AI-Enhanced Coronary Artery Disease Diagnostics from X-Ray Angiography

This project develops AI-assisted tools to support cardiologists in accurately segmenting coronary arteries and detecting stenosis from X-ray angiography images, improving diagnostic consistency and efficiency in resource-limited settings and establishing foundations for diverse population deployment.
Coronary Artery Disease (CAD) is a leading cause of death and disability worldwide, causing 17.8 million deaths annually. Early and accurate diagnosis using coronary angiography is essential but limited in low-resource settings like Nepal due to a shortage of trained cardiologists. Manual analysis is time-consuming and subject to variability, creating a need for automated, reliable diagnostic support.
Our goal is to enhance CAD diagnostics in low-resource settings by developing AI tools that assist cardiologists with accurate artery segmentation and stenosis detection. The research focuses on building models that perform reliably across diverse patient populations and varied clinical environments.

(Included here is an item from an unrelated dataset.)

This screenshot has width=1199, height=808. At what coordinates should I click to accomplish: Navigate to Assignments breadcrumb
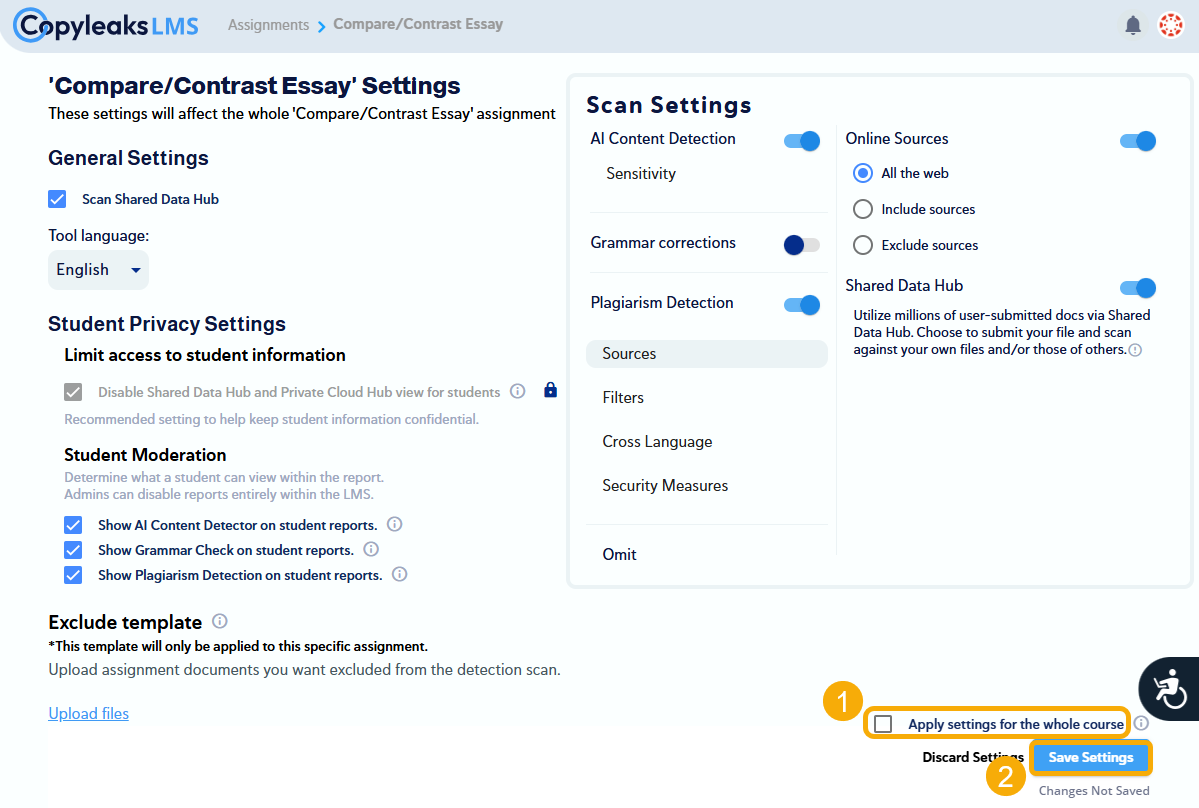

The team has developed and benchmarked AI models using YOLOv8 with a pseudo-label-based data augmentation pipeline, improving segmentation performance and consistency. The method has increased F1 scores by 9% on validation and 3% on test datasets, demonstrating more accurate and reliable artery segmentation. These models provide a foundation for supporting cardiologists in clinical decision-making, with the potential to deploy AI-assisted CAD diagnostics widely in low-resource settings.